▶ _Exercise objective_
Print the lines of material starting at the one containing "needed [842, 1043]" and ending at the one containing "hours (581, 511)", both included, copied without any change.

>> START

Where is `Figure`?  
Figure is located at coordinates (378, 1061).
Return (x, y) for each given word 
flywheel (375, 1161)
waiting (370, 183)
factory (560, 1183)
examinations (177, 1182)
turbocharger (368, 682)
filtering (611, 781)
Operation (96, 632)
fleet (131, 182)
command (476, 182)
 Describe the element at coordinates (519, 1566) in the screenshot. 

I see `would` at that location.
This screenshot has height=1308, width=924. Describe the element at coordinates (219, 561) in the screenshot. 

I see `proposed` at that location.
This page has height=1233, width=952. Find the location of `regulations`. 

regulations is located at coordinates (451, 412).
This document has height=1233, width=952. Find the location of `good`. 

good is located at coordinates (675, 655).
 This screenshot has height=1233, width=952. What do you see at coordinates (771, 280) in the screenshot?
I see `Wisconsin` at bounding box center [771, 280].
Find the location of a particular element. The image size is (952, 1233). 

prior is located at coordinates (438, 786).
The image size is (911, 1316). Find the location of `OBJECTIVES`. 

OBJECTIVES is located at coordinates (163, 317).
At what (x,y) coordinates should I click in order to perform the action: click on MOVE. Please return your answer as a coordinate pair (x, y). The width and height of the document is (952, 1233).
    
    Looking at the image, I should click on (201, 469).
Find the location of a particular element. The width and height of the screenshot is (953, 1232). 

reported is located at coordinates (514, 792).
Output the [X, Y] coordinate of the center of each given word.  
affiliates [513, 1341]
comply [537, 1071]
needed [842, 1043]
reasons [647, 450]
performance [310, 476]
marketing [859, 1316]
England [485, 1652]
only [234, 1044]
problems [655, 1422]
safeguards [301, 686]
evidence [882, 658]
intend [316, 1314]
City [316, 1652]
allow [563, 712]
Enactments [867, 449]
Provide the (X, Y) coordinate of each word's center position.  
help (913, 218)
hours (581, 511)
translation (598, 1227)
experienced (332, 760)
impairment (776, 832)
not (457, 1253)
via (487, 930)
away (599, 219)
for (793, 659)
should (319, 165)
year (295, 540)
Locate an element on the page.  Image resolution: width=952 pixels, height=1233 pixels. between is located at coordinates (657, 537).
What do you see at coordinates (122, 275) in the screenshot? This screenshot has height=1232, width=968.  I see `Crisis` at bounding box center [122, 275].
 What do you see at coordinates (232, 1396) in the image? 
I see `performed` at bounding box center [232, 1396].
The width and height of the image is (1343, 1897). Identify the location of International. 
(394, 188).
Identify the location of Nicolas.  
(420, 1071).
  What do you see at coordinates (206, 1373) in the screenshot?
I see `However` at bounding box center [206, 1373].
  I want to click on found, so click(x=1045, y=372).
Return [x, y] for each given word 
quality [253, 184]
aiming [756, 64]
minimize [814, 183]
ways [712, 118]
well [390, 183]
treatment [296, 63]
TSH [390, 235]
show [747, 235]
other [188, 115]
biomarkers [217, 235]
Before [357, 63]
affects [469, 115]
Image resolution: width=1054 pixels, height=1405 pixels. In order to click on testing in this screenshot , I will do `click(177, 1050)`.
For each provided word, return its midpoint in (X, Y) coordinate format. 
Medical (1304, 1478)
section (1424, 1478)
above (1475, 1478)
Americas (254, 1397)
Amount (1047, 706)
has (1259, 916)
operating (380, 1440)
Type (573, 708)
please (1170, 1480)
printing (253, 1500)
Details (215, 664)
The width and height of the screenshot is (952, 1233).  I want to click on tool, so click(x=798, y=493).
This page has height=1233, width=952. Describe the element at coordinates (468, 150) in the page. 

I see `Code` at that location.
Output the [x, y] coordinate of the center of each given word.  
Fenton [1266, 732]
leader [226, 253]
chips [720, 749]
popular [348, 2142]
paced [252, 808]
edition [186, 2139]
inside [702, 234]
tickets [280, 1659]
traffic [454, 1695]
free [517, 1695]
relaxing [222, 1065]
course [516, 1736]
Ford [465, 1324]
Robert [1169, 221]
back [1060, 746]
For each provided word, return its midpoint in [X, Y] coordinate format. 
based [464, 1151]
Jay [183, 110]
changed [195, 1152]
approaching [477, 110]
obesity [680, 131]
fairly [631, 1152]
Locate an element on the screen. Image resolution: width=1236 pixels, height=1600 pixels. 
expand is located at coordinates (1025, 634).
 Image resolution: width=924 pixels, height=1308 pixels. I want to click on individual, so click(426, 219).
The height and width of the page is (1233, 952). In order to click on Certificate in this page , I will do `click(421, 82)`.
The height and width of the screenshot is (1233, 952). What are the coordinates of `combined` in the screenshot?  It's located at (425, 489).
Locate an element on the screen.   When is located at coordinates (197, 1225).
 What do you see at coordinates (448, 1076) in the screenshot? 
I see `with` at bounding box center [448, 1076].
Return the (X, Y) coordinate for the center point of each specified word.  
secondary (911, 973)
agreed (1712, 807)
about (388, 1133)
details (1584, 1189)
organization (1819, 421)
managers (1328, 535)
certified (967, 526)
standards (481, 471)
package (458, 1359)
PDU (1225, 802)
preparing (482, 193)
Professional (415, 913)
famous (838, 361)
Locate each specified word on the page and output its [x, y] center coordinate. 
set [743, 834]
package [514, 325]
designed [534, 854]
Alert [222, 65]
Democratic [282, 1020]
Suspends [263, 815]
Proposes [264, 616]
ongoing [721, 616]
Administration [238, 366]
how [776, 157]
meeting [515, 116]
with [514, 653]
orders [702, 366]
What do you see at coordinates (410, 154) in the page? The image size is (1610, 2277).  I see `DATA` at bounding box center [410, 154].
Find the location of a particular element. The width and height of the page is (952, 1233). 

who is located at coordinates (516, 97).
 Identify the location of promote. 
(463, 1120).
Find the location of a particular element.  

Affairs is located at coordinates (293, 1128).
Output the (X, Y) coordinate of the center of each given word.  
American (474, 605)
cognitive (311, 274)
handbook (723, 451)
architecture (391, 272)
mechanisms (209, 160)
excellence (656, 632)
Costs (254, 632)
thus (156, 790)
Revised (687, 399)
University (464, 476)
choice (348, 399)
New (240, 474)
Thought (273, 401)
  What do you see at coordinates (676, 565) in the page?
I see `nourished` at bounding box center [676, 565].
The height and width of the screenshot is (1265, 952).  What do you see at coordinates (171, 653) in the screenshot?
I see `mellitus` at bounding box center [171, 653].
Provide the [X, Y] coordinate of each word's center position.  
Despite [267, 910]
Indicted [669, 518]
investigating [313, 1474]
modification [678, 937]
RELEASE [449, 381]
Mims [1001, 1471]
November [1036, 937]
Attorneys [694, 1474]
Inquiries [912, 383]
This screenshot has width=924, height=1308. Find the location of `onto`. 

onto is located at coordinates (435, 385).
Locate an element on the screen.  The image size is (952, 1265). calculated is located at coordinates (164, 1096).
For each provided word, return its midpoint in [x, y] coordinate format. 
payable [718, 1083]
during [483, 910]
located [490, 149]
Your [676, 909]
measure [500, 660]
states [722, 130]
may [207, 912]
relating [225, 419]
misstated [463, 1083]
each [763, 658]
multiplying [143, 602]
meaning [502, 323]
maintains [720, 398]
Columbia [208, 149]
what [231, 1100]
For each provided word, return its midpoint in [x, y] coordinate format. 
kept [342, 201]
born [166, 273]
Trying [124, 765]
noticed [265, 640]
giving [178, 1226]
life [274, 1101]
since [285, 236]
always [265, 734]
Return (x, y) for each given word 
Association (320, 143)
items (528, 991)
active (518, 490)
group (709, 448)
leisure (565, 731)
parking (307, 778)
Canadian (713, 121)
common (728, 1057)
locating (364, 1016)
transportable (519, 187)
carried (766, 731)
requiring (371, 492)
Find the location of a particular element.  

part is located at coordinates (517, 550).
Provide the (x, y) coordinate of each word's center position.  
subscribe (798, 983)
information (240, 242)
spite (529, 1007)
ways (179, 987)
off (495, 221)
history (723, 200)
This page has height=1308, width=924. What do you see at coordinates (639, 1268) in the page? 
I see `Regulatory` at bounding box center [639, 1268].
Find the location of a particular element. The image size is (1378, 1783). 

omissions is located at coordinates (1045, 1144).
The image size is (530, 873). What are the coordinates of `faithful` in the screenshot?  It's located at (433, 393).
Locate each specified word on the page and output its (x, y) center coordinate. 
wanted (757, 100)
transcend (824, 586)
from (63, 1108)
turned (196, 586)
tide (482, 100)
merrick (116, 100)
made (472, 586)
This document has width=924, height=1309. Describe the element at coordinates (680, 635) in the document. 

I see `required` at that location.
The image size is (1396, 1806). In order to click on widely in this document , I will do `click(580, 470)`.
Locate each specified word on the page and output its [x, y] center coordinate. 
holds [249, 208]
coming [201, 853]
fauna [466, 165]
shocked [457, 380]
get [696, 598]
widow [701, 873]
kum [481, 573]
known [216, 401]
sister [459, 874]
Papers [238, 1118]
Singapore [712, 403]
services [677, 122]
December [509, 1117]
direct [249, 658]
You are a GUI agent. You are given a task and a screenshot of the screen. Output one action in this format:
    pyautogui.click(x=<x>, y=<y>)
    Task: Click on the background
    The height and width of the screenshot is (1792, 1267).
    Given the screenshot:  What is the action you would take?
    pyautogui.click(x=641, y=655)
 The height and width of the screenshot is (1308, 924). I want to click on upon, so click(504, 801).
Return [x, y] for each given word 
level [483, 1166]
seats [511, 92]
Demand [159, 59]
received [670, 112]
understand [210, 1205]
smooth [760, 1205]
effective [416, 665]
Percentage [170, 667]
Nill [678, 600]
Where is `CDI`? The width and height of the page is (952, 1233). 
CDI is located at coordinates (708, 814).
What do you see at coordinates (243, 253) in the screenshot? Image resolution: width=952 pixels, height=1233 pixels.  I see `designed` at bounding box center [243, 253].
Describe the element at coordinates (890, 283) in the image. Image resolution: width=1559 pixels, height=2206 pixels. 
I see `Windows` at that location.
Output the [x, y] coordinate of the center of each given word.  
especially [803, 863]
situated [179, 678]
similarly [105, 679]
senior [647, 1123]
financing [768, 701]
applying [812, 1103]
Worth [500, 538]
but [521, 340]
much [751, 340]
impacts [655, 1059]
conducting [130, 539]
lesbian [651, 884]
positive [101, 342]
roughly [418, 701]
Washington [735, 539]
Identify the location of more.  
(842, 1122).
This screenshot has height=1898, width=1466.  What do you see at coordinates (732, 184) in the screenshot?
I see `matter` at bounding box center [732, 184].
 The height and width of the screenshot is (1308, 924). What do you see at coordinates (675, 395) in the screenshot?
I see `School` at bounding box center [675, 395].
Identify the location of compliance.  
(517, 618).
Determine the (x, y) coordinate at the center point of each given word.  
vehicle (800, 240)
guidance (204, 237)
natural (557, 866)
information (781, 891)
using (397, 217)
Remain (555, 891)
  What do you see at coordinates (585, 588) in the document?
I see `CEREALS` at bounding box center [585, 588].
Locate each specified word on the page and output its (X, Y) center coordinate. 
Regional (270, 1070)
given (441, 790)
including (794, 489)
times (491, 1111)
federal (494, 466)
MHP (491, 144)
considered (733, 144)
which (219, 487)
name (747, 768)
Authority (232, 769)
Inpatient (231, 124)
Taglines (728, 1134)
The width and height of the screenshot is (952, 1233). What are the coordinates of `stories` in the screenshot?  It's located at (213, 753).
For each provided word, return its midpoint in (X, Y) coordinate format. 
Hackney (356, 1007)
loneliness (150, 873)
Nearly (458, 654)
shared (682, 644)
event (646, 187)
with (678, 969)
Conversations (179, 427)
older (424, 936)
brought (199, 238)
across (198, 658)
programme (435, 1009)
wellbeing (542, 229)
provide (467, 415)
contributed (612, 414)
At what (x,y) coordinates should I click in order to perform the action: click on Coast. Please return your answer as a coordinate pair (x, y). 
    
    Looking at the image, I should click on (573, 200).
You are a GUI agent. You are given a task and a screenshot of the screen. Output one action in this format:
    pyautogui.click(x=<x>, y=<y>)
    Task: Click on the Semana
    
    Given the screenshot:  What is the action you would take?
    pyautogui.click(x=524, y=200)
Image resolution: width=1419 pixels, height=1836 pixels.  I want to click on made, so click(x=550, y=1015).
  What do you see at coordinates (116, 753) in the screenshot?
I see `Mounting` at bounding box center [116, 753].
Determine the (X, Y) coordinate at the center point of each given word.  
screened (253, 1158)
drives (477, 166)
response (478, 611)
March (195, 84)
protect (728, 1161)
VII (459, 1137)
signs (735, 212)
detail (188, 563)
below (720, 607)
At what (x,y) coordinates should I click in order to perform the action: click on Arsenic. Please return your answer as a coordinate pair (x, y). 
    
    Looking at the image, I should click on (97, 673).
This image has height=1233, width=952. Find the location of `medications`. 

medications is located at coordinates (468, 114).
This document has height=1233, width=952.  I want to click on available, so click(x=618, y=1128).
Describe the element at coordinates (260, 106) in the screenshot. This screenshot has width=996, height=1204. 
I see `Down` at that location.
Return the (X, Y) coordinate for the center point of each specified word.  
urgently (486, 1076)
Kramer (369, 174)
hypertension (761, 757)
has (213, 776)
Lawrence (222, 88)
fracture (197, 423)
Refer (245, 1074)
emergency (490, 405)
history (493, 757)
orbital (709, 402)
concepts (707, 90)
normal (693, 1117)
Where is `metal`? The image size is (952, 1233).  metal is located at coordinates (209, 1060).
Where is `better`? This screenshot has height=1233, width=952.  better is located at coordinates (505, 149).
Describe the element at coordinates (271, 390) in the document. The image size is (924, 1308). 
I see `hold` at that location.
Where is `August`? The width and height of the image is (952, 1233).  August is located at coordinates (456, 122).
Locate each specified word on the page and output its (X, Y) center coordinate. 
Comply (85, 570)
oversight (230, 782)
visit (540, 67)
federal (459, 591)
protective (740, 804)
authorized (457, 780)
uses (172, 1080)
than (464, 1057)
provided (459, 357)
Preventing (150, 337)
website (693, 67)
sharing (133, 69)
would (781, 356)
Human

>> END

▶ _Finished task_
needed [842, 1043]
reasons [647, 450]
performance [310, 476]
marketing [859, 1316]
England [485, 1652]
only [234, 1044]
problems [655, 1422]
safeguards [301, 686]
evidence [882, 658]
intend [316, 1314]
City [316, 1652]
allow [563, 712]
Enactments [867, 449]
Provide the (X, Y) coordinate of each word's center position.  
help (913, 218)
hours (581, 511)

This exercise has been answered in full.